The exceptional nature of these settlements, the land grab that they represent, and the systematic destruction of the Palestinian economy and civil society that they cause require pressure to be brought onto Israel.

The EU and USA have sanctions against the Palestinian Authority freezing funding, because the elected Hamas government does not recognise Israel. The symbolic issue of Hamas's refusal to acknowledge Israel is considered more important that the actualy existing failure of Israel to respect the territorial integrity of Palestine.

As the governments of the west have no intention of pressurising Israel, it falls upon civil society, and particularly the trade unions, to apply measured and targeted sanctions on Israel. As Kamel Hawwash, the only British Palestinian delegate to the UCU conference wrote in a letter to the Financial Times: "The mere discussion of boycotts took the debate on to the next (and in my view) necessary level. ... I am very pleased with this as a British Palestinian academic and I look forward to following the debate over the coming 12 months. I see the decision of the UCU as an opportunity for Israeli society as a whole and not just academia, to come to a historic realisation that they will only achieve peace and security when the Palestinians have their due rights and there is an independent, confident Palestinian state living side by side with Israel and not inside Israel."

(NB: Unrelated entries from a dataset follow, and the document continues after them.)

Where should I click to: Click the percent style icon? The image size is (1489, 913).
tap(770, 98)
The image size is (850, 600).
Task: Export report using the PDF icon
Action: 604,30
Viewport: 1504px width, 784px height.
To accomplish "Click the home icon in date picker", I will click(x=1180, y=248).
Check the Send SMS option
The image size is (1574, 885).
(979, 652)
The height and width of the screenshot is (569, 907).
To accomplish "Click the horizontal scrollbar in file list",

The proposed boycott is in the interests of justice,and without justice there can be no peace.

6 comments:

Louisefeminista said...

There is a good piece by Steven Rose in today's Indie about the subject.

http://comment.independent.co.uk/commentators/article2611732.ece

Walton said...

The hypocrisy is unbelievable. Any one supporting - or even debating - the boycott is smeared as an anti-Senite by the Zionists, but they're quite happy for the rest of the world to boycott the Palestinian authority.

Anonymous said...

This is all very encouraging. It shows that the regime is rattled by the possibility of being boycotted by 'civil society' in general. As long as the boycott movement had remained a 'fringe' movement, promoted by the 'usual suspects', it was not a threat. Not anymore! After all, not to equate Israel with Germany but was not boycott an important - and effective - element of the zionist fight against Nazi Germany? And even beyond that as a matter of fact.

AN said...

Yeah - but to continue not making the comparison - I sorta think the Red Army smashing their way into Berlin was more decisive!

Derek Wall said...

We have been pushing this quite hard, I think Caroline Lucas and other Green Party members visiting Palestine has opened eyes.

http://www.greenparty.org.uk/news/3024

Jim Denham said...

You're talking rubbish: no-one on the anti-boycott left fears a debate: every time tyhere's been one (eg in the AUT and presently in the NUJ). we've won. But the way this resolution has been posed in the UCU is slippery and dishonest: the entire motion, and the "roadshow" that will follow is designed to ensure that support for a boycott goes through (at least the SWP's Tom Hickey was claer about that when interviewed on BBC radio 4 immediately after the vote). But I remain confident that the real friends of the Palestinians, who oppose demonising Israel with false accusations of "apartheid" will defeat the "left" anti-semites once again.